Ask HN: Best way to get rid of net-negative employees - matt_the_bass
What’s the best way to get rid of an employee that doesn’t make the cut? Fire them? Lay them off? Suggest they leave?<p>Please share your experiences and suggestions.
======
sidlls
It's rare that a statement as stark and simplistic as "doesn't make the cut"
applies. Usually there are deeper issues to consider.

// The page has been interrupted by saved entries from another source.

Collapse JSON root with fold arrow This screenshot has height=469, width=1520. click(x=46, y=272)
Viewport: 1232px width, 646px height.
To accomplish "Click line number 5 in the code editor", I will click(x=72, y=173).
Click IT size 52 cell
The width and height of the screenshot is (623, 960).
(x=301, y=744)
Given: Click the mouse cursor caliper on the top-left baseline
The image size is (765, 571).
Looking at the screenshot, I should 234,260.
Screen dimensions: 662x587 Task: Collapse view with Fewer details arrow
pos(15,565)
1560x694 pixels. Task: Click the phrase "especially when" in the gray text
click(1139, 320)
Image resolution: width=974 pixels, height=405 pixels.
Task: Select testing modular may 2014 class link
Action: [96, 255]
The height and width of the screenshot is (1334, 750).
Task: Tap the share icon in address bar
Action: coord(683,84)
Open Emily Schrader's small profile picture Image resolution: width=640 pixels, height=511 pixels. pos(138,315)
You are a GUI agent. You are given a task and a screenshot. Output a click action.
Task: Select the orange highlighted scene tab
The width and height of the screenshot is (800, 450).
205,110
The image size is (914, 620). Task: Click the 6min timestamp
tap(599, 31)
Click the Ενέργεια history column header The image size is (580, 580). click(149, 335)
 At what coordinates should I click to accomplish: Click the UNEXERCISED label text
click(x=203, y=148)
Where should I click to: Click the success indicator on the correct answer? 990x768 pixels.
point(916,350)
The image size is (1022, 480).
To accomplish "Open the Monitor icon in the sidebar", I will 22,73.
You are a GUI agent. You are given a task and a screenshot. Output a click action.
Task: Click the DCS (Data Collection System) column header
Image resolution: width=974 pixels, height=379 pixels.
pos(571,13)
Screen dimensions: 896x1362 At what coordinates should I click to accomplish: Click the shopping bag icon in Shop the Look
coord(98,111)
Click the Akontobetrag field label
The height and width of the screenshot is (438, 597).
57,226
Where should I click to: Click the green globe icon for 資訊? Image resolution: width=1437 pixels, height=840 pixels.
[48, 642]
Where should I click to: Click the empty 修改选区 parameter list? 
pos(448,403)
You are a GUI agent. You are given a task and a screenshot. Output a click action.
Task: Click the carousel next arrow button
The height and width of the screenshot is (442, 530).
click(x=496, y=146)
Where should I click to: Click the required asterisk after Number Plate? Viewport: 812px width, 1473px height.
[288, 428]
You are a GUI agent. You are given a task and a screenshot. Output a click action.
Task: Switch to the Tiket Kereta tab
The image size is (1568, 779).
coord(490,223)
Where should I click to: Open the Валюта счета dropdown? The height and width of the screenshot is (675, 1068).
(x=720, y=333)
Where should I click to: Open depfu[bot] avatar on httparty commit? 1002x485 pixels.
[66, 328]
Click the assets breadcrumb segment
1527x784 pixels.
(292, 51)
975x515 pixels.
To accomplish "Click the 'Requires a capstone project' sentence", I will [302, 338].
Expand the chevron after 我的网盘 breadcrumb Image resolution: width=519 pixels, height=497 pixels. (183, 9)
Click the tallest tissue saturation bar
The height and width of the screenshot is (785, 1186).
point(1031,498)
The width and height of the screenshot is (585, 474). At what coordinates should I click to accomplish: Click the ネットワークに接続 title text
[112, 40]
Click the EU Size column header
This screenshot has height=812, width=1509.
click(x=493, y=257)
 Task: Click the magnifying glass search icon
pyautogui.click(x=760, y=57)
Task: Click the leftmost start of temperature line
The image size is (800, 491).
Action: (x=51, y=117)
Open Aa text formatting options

Start by inviting them to comment on the job environment and responsibilities
they've been given. If they demonstrate lack of understanding of the latter,
or provide comments that differ remarkably from other reports' and your own
personal knowledge of the former, then you're either wearing rose colored
glasses about the quality of the environment and/or the employee is laboring
without sufficient guidance (i.e. management is poor), or else they're just
not "getting it".

In the former case, determine if this deficiency can be remedied in a timely
manner. If it can't, deeper problems exist in the organization: seriously
consider that _other_ employees might need the "termination treatment." In the
latter case, dive deeper to find out why their performance is not up to your
standards: if it can be rectified allow appropriate time to do so, otherwise
terminate their employment.

The correct way to do that is in person, in a private setting (e.g. manager's
office or meeting room), with a severance package ready and appropriate
consideration for the professional future of the employee: that they aren't a
fit at your organization should not be something that diminishes their ability
to make a living elsewhere, where it may be a better fit.

------
chiefalchemist
Human relationships - pardon me - suck. They're never easy. Try as you might
there are always mismatches, there are always misunderstanding.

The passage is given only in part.